À Paris, il n’ a jamais été aussi facile de se plonger dans les cultures culinaires de Beyrouth ou de Jérusalem. Nombre de nouveaux restaurants font le pari d’une cuisine levantine beaucoup plus moderne et retravaillée, se démarquant des adresses traditionnelles que la capitale française avait toujours tenues jusqu’ici. On a cherché à comprendre les raisons de ce récent succès. En tant que programmatrice du festival Taste of Paris, Mathilde Delville a l’habitude de repérer les restaurants qui ont la cote. Analyse.

Les restaurants libanais existent depuis longtemps à Paris. Les adresses israéliennes aussi. Cependant, les nouvelles ouvertures moins traditionnelles s’enchaînent, à l’image du succès des repères du chef Alan Geaam et de la galaxie culinaire du chef Assaf Granit. Comment analysez-vous ce phénomène ?

Mathilde Delville : Cela a démarré avec la première ouverture opérée en 2017 par le chef Assaf Granit, le restaurant Balagan. Le concept ultra-décomplexé et moderne de la cuisine levantine a d’emblée fait un carton ! Le chef est une star de la cuisine israélienne à Jérusalem et il réussit avec ses autres adresses comme Shabour et Tekés à nous embarquer dans une ambiance survoltée tout en servant des assiettes qui tiennent vraiment la route. De son côté, le chef Alan Geaam s’est emparé de ce succès de manière confidentielle au début, puisqu’il tenait d’abord une table gastronomique. Il réalisait une cuisine française sans assumer ses origines libanaises. Au moment du confinement, le chef s’est lancé sur ce créneau culinaire. Citons aussi les cuisines de Daya et Magniv. Il y a aussi un engouement pour le sucré, avec l’ouverture par exemple du glacier libanais Bältis.

Qu’est-ce qui plaît aux clients ?

Si l’on prend l’exemple de Tekés, on retrouve l’ambiance de Tel-Aviv. C’est la fête. On vient aussi pour cela.

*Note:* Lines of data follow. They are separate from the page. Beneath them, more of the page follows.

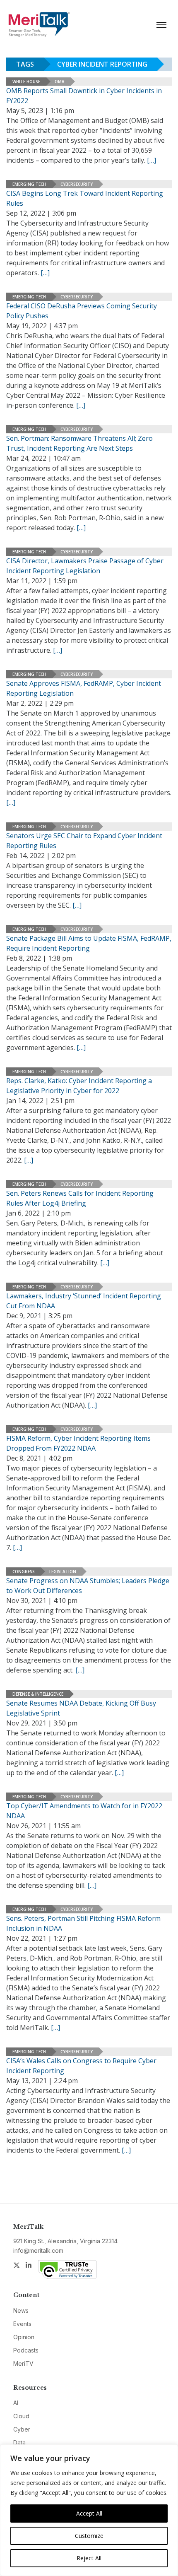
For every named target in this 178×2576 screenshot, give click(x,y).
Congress (23, 1571)
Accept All (89, 2513)
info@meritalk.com (38, 2250)
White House (26, 81)
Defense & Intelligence (37, 1694)
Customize (89, 2536)
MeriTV (23, 2363)
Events (22, 2323)
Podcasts (25, 2350)
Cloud (21, 2416)
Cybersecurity (76, 184)
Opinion (23, 2337)
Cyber (21, 2429)
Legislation (62, 1571)
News (21, 2310)
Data (19, 2442)
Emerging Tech (29, 184)
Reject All (89, 2558)
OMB (60, 81)
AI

C’est la force des restaurants du chef Granit. Tout est chorégraphié. Le choix de la musique, on vous accueille de façon hyper avenante, la cheffe au comptoir fait le show, les plats sont annoncés à la brigade en hurlant. C’est un bazar organisé. C’est l’antithèse des tables étoilées et chiadées. Ici, on sait comment la soirée commence, mais pas la façon dont elle va se terminer. Et cela a pour effet de rendre la cuisine beaucoup plus attrayante.

Outre l’ambiance, quelle est la différence avec les restaurants plus traditionnels que l’on connaissait jusqu’ici ?

Ils se sont réapproprié des plats typiques en apportant une touche très moderne. Il existe un vrai travail de chef dans les assiettes pour sortir du traditionnel houmous et taboulé. Chez Kamal Mouzawak (Tawlet, Paris 11e), on mise sur un autre concept : un semainier présente chaque jour un plat de maman libanaise, comme une mère française présenterait son boeuf bourguignon ou sa blanquette.

Les nouveaux régimes alimentaires davantage portés par le végétarisme n’aide-t-il pas à la mise en valeur de ces cuisines méditerranéennes particulièrement axées sur le travail des légumes ?

Je ne dirais pas que cela les aide, mais que cela les soutient en effet. Le restaurant Tekés s’est complètement consacré à ce sujet culinaire par exemple. Mais, ce n’est pas pour autant la marque de fabrique de ces nouvelles adresses.

Au festival Taste of Paris, de quelle manière concrétisez-vous cette hype autour de la cuisine levantine ?

On a lancé différents axes pour illustrer ce succès. On a invité Balagan en 2018. On a accueilli Magniv et Kamal Mouzawak l’année dernière. Est-ce que nous traiterons ce phénomène en 2023 ? La question peut être posée, mais je n’en suis pas certaine, car nous avons déjà traité le sujet si je puis dire.